Not unlike last year’s Academy Award-winning doc Man on Wire (which also played at the Provincetown Film Festival), Louie Psihoyos’ The Cove utilizes familiar narrative genre tropes to tell its against-all-odds nonfiction story. Despite this somewhat convoluted device, The Cove rarely falters, succeeding as a clear-eyed indictment of marine mammal hunting, and exposing the injustice of secretive annual dolphin slaughter in Taiji, Japan. Ric O’Barry, dolphin trainer for the 1960s Flipper TV show, obsesses over repenting for his role in perpetuating dolphin exhibition, now a multi-million dollar enterprise. O’Barry’s fight against the mistreatment of these animals has led him to numerous run-ins with the law (when he’s asked if he’s ever been arrested, O’Barry playfully answers, “This year?”), and takes him to the Ocean Preservation Society (Psihoyos’ organization), who he tasks with assembling an Ocean’s Eleven-style team to penetrate the aggressive defense of Taiji’s local fishermen, who fight violently to preserve their volatile occupation. The purpose of O’Barry and the OPS’s particular mission? Capture the horrifying brutalities committed in the titular cove on film, seemingly the only way to get the public’s attention and that of the IWC (International Whaling Commission, depicted here as the most lackadaisical of all U.N. recognized environmental organizations).
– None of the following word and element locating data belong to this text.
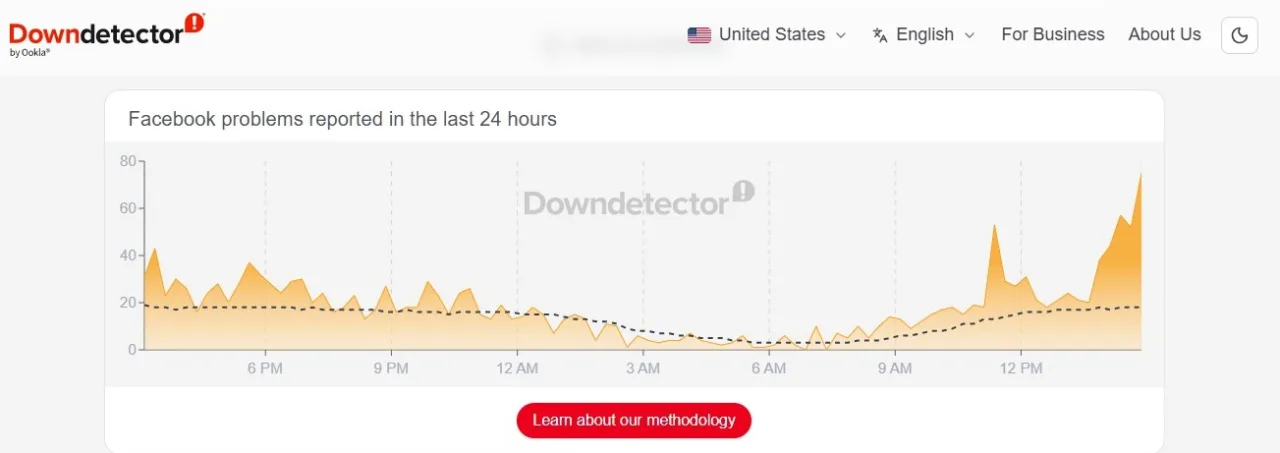Click Learn about our methodology button
This screenshot has width=1280, height=453.
633,420
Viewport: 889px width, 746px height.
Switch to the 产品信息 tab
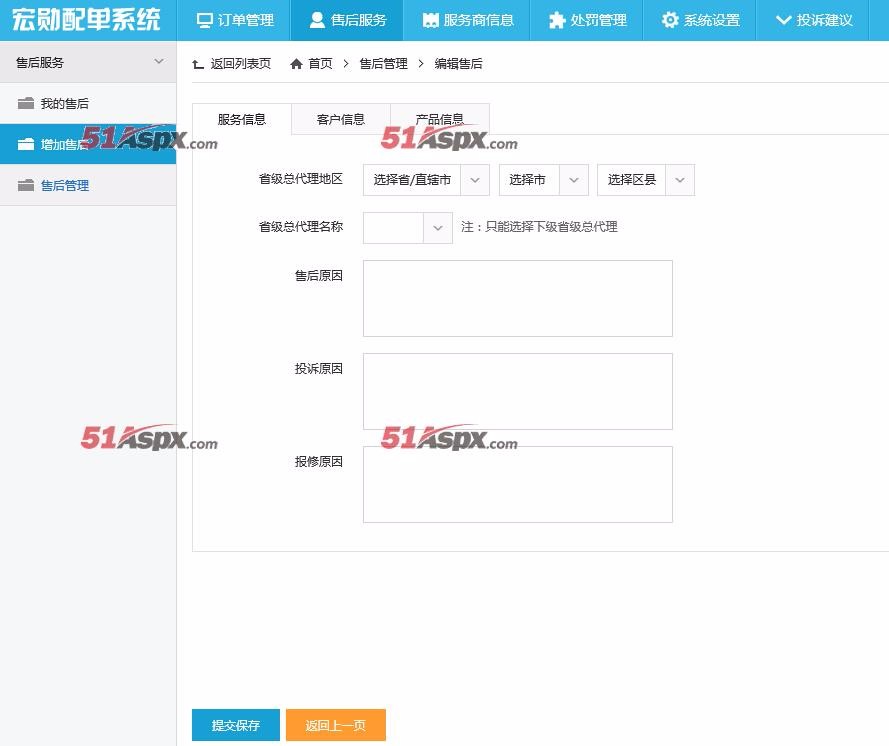click(439, 118)
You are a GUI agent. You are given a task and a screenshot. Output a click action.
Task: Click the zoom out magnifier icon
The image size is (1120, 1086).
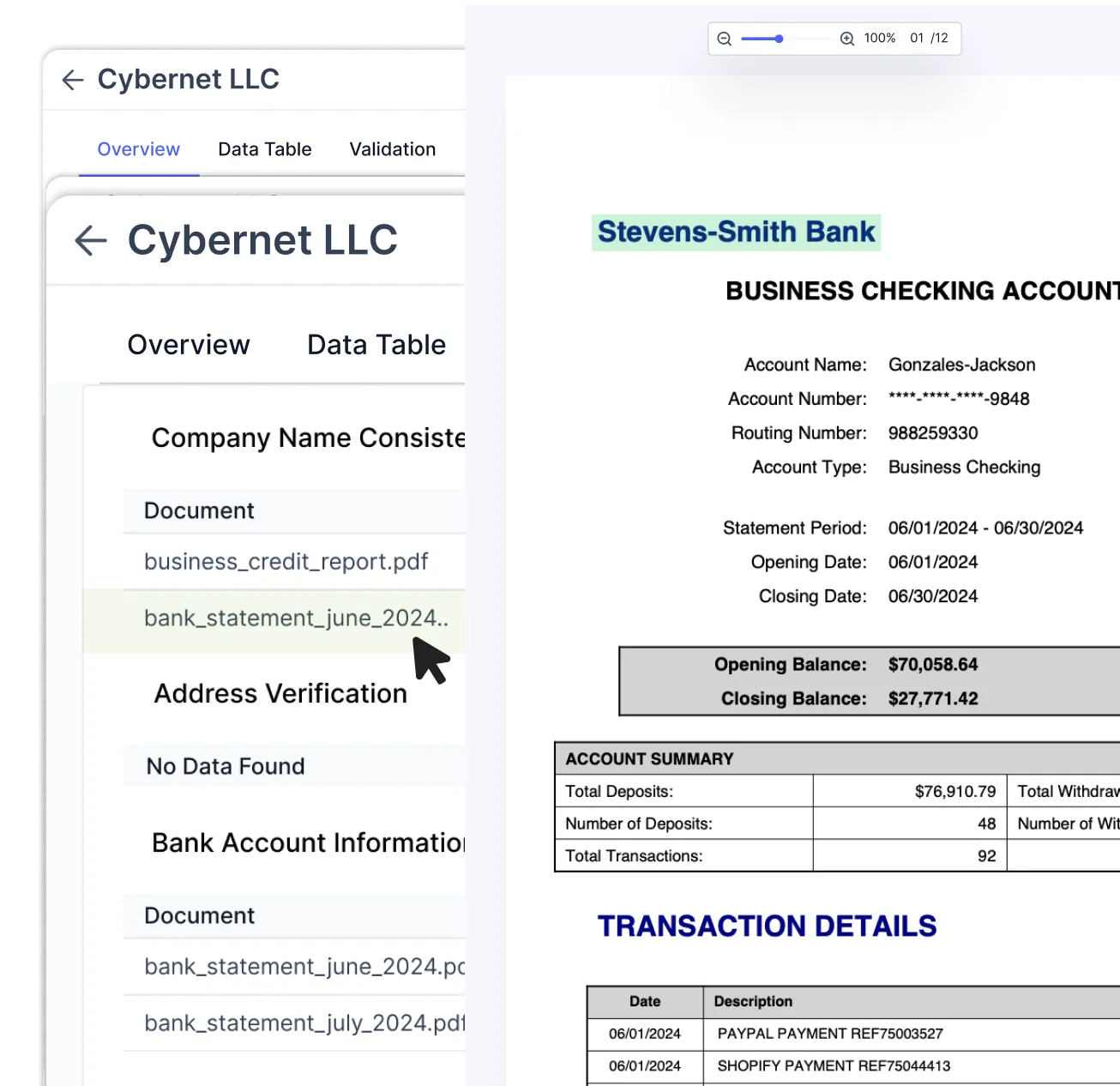724,39
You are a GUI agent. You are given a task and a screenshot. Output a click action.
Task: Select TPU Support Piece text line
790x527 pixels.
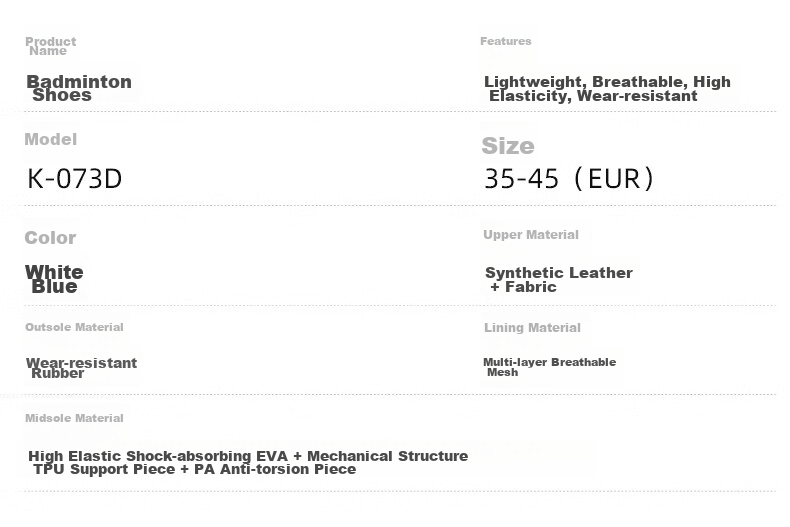194,470
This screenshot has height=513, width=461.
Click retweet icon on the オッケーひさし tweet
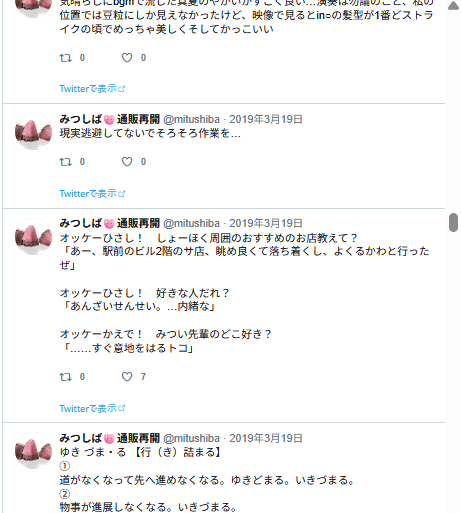coord(65,377)
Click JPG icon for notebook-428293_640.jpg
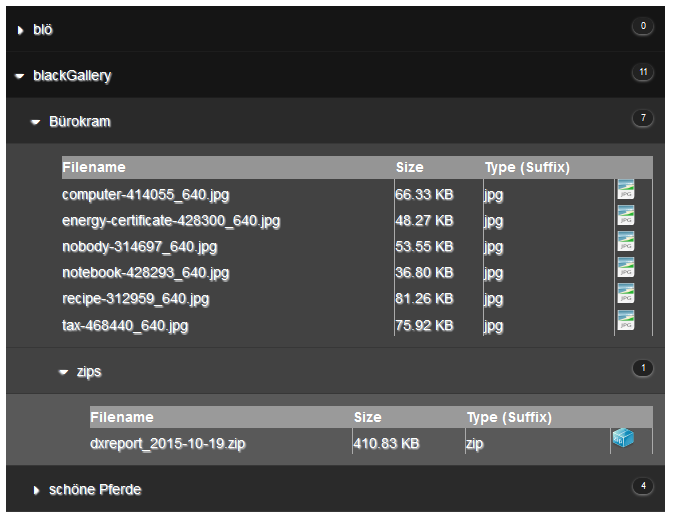The image size is (673, 522). click(x=625, y=269)
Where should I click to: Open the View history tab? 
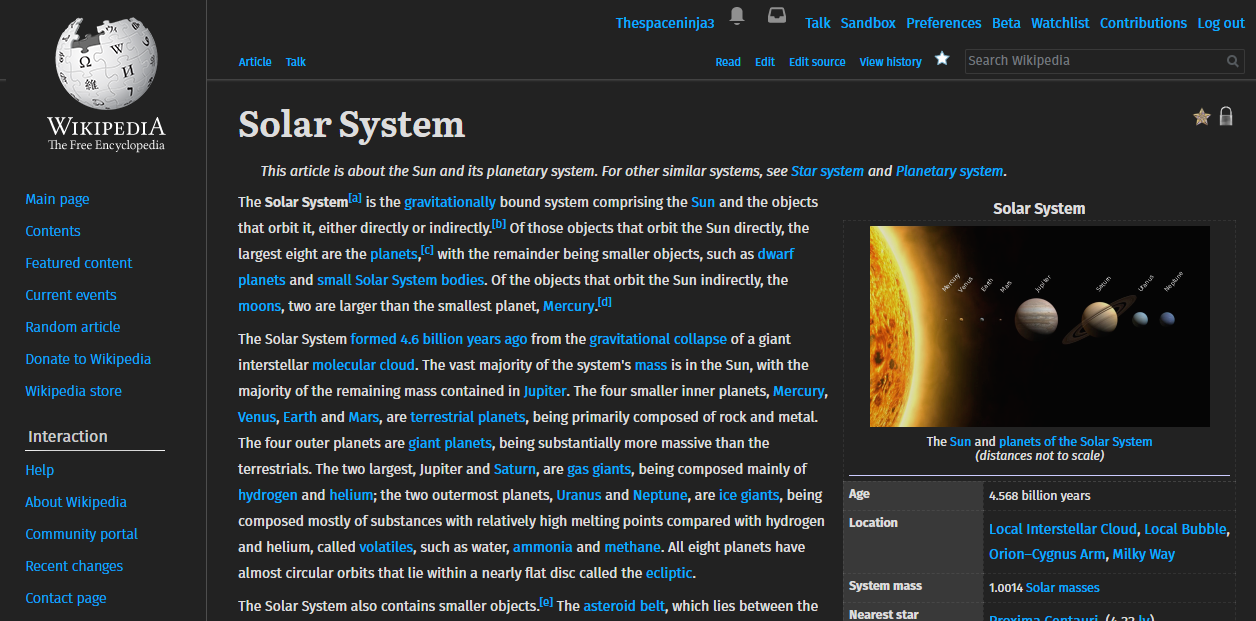pos(890,62)
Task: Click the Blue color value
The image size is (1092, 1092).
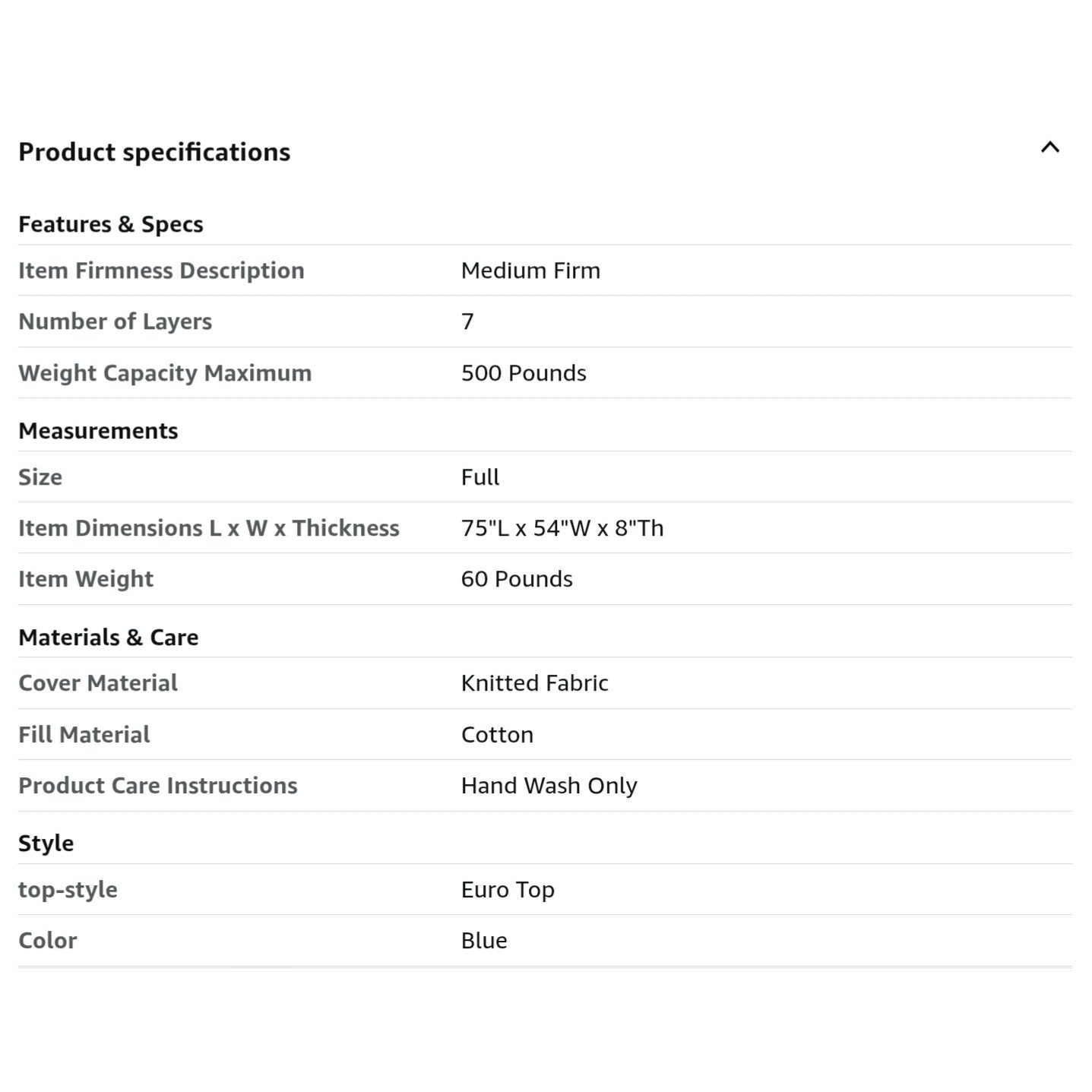Action: click(x=484, y=941)
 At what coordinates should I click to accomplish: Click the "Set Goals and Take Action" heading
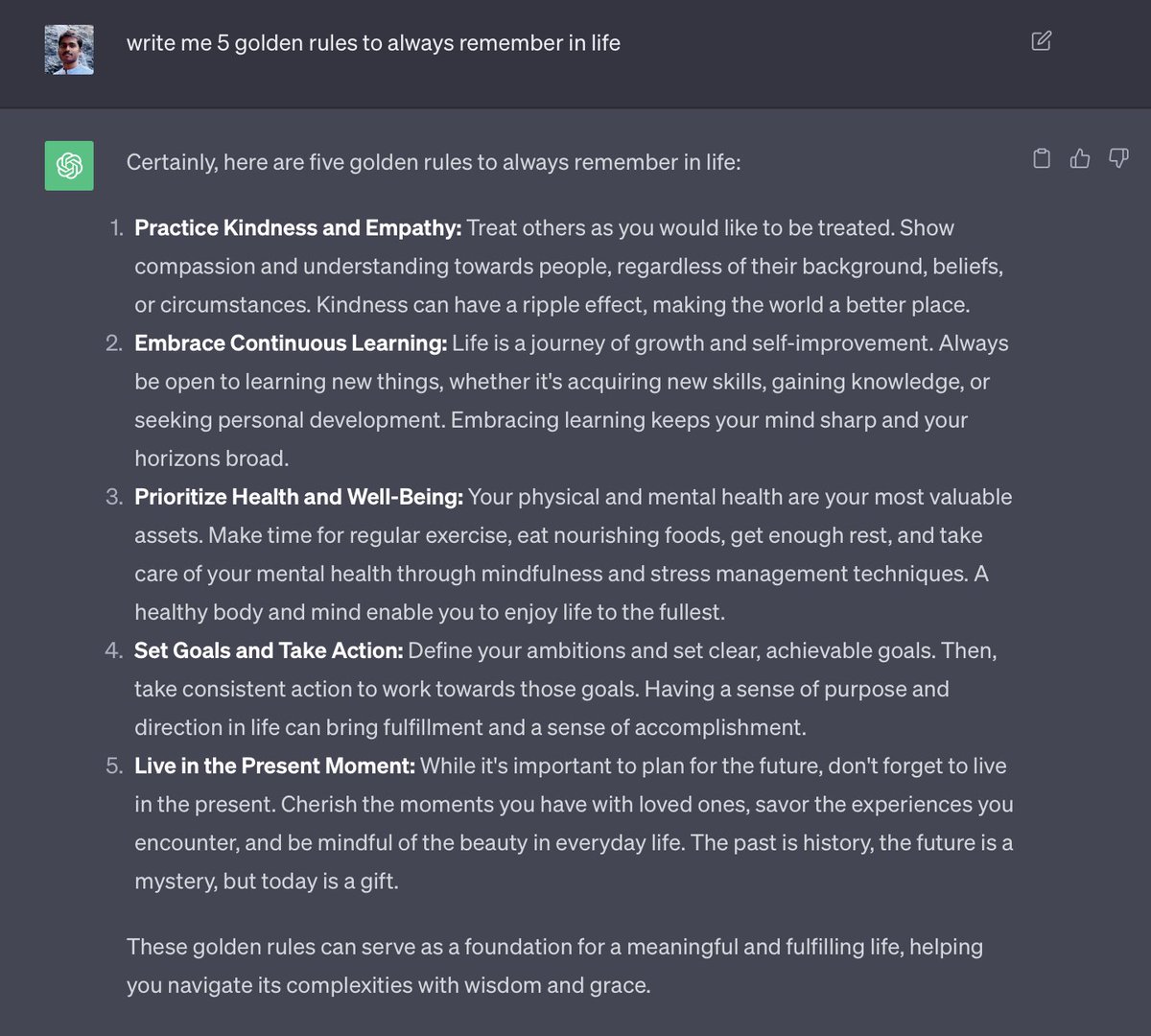[x=269, y=650]
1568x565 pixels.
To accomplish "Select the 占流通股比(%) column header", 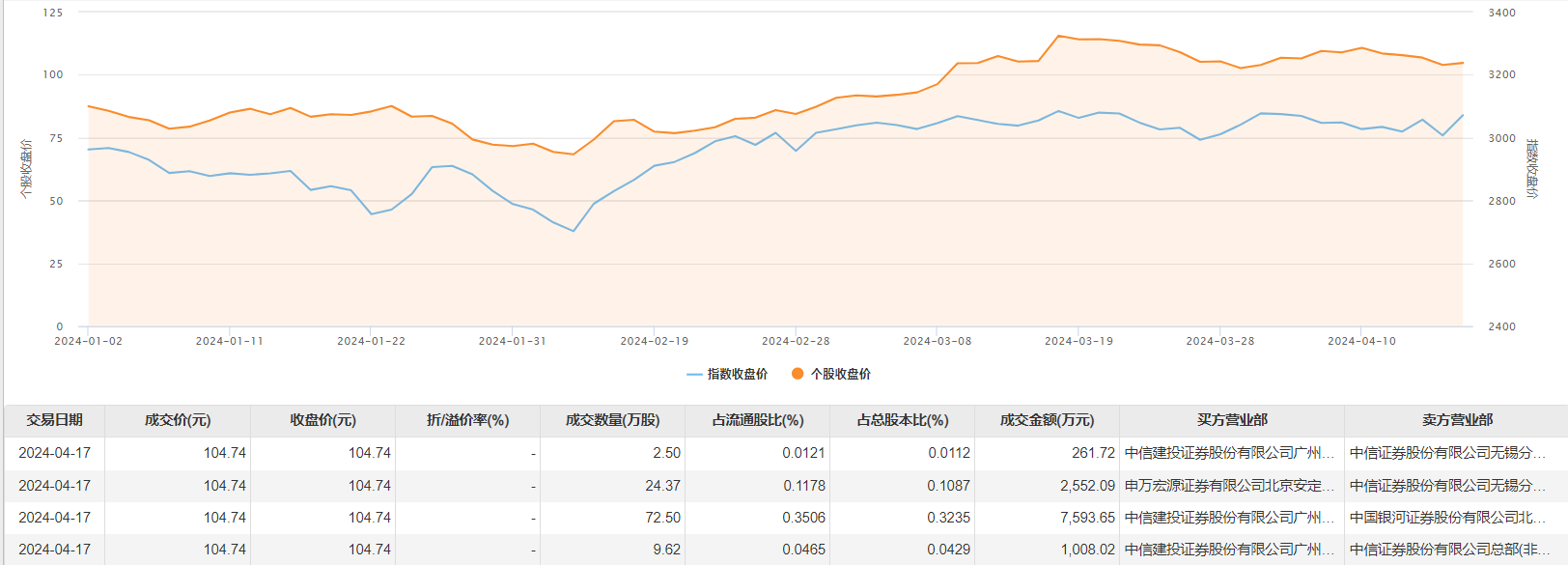I will click(x=757, y=420).
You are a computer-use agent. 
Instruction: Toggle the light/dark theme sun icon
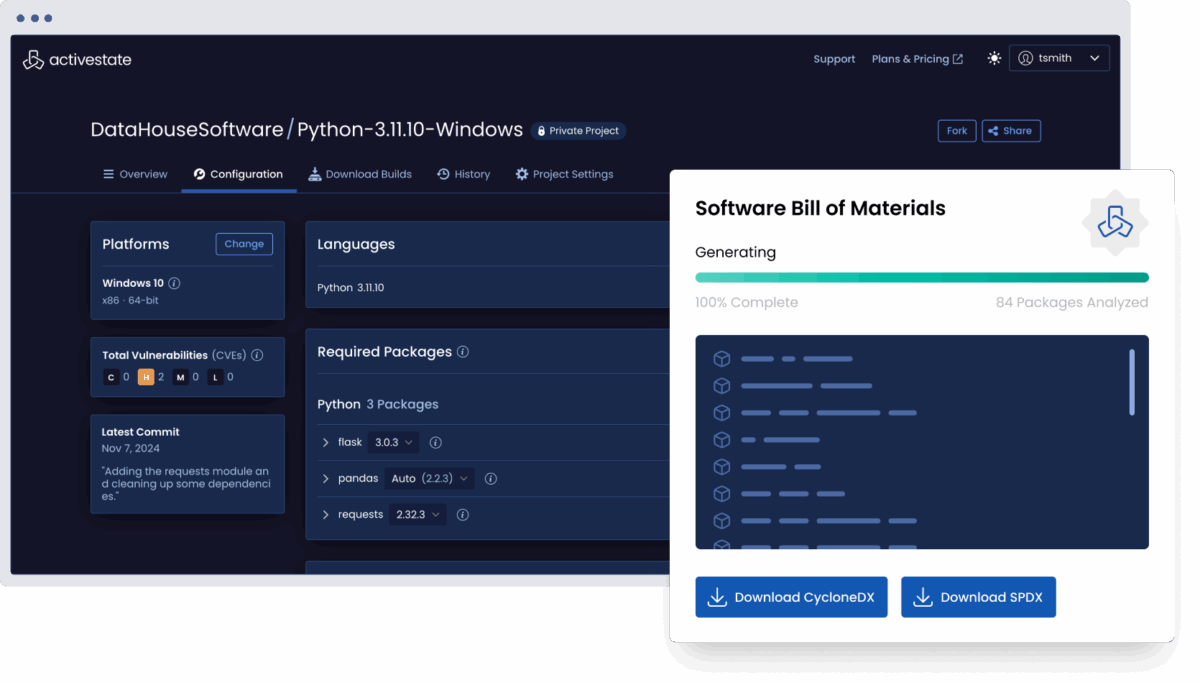pyautogui.click(x=994, y=59)
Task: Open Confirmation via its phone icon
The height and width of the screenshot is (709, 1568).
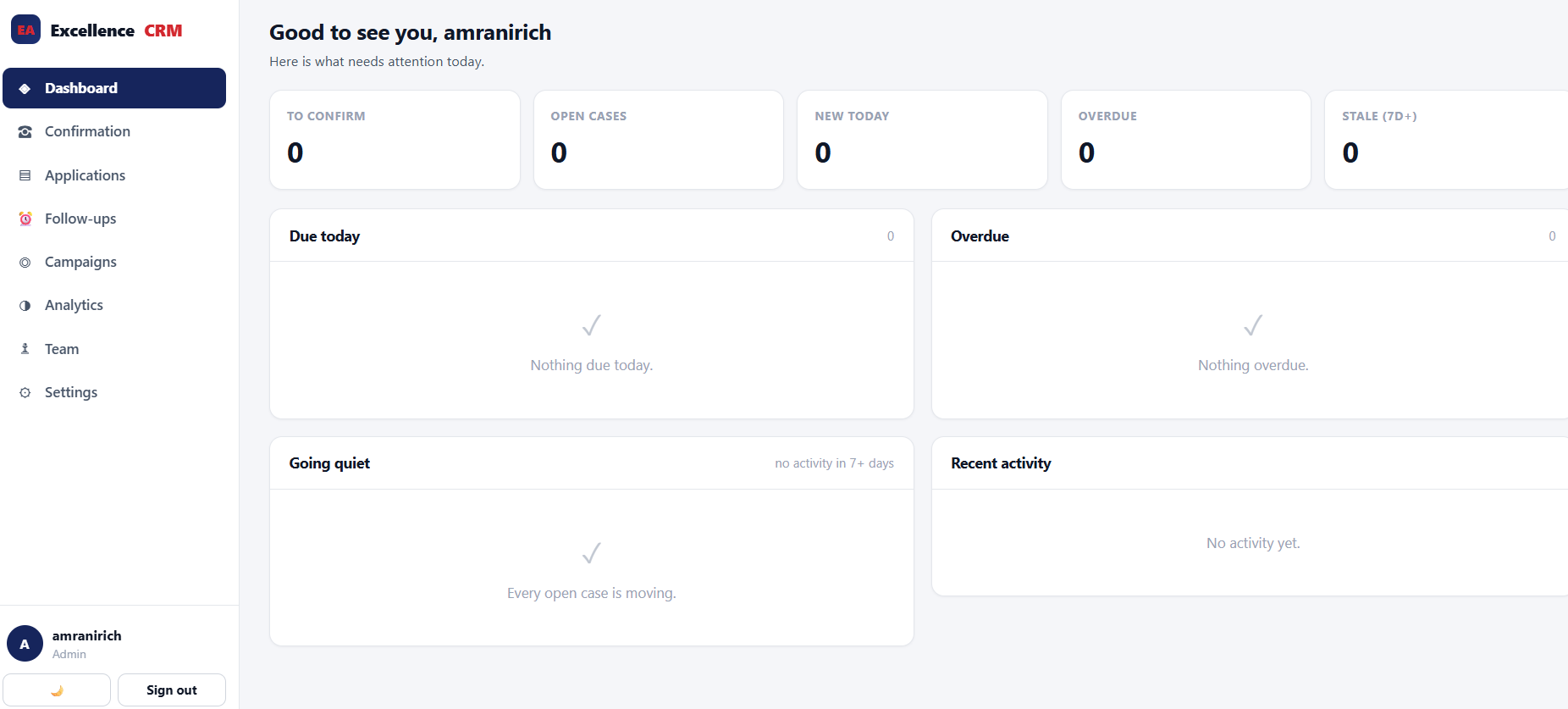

It’s pretty heavy stuff, and even more so when we learn (or at many will) about the high levels of mercury in dolphin meat being (get this) given away to children in the Japanese school system. So now, this isn’t only an issue of animal abuse, but also a health emergency, being covered up by the Japanese government (an establishment depicted here as being just as apathetic if not more so than the IWC to this particular crisis). Adding to the intrigue is The Cove‘s mid-film detour, when it chooses to take a closer look at these dolphins, their stellar beauty and their almost intimidating intelligence. These are truly majestic creatures, and humanizing them in the way the film does not only sets us up for the devastating emotional blow of its last act, but also transcends any accusation that the film merely objectifies these dolphins for the sake of its heart-rending drama. Louis Psihoyos’ The Cove is passionate nonfiction cinema with a purpose: ending the mistreatment of dolphins, the hunting of which has become increasingly pointless and even dangerous. But it’s also great cinema on an aesthetic level; the photography of the dolphins is shot with a poet’s eye, not unlike the staggering nature footage in last year’s Werner Herzog doc Encounters at the End of the World. And the assemblage of interviews, archival videos, and “covert ops,” infiltrating the cove itself, makes for an informative, exciting and thought-provoking work that ranks as the most vital (and best) documentary of 2009 thus far.